March 28, 2012
In my neck of the woods, rabbits run a-muck. They live under sheds, eat up gardens and flower beds, make a mess everywhere (albeit a mess less noticeable than the robins nesting in the tree next to the deck, yuck!) and multiply like, well, rabbits. Still, for my own and my children's sake, I do recognize them as one of God's many creatures that has to cohabit the Earth alongside us humans. Since my core values prevent me from obtaining a firearm myself or allowing the neighbor to gun these creatures down, I have for years battled to keep my flower beds full only to have them mowed down by these blasphemous creatures.
In years past I tried a spray to keep the rabbits away - that was laughable. I tried an old remedy, sprinkling human hair (generously donated by my hair stylist) around the flower beds. The scent from the hair is supposed to prevent the rabbits from nesting there. And rabbits apparently eat very close to their nesting place. This worked pretty well for several weeks but nearly made me gag having to put it out in the beds or worse if a stray hair blew onto me and I realized it probably wasn't one of my family's. Ew.
One year my beautiful, smart and animal-loving daughter suggested if we feed the rabbits maybe they won't eat the plants. Logic! For weeks we put out carrots, lettuce, celery, you name it. And they gobbled up those offerings, hopped over to the flower beds and gobbled up them too. Just a few days ago, my kids accidentally dropped a bowl of pretzels and goldfish crackers and didn't bother to pick them up. No fear, the bunnies devoured the snacks like I devour chips and salsa when I am drinking margaritas. They will, it seems, eat anything. But again those blasted core values I have prevent me from putting out something stronger or more toxic.
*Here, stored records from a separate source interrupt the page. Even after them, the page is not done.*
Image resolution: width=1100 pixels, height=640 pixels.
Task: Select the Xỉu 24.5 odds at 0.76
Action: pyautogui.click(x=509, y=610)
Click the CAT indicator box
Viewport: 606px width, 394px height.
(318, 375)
Another year a rabbit made her nest and had her 8 babies in one of our flower planters. This was discovered by neighbor kids who were helping me plant flowers. Once the kids discovered the find there was little I could do. We returned the protective cover and left it alone so the mama bunny could return. For days kids came to look at the nest taking care not to touch it. Eventually one day, the planter was empty. The mama bunny came and carried the bunnies out of the planter one-by-one taking them to the near-by wooded area, we assume. This would be Phoebe's version of the story, you know the character from Friends, whose mom never let her see the end of Old Yeller. We don't really know for sure. Maybe during a very hard thunderstorm, the planter filled with water and those poor babies drown and this human mama, horrified by the discovery, couldn't bare to teach her kids one of life's hardest lessons - survival of the fittest - so a nice neighbor came to help put those bunnies in a peaceful resting place. Yes, I like Phoebe's version better too.
Last year I was defeated - I planted NOTHING. And although the brick-red-rock flower bed cover looks vibrant against the contrasting natural, river-washed rock border and sage green color of our home, it is still just a sea of broken brick.
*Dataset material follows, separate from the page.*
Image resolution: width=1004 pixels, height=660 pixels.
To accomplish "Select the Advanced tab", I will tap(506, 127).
I want plants and herbs and flowers and shrubs. I want landscaping a green-thumb would envy. Since I am not the said green-thumb, I have decided this year to enlist help. I have googled rabbit-resistant plants and come up with several choices. This year I will try a few of these plants and see if they make a difference.
In the least I suppose I will just have to live with these furry creatures and if I can't have the living greenery, I may have to settle for fake flowers in flowerpots. Ridiculous, maybe. But less work, for sure. A sacrifice I can handle.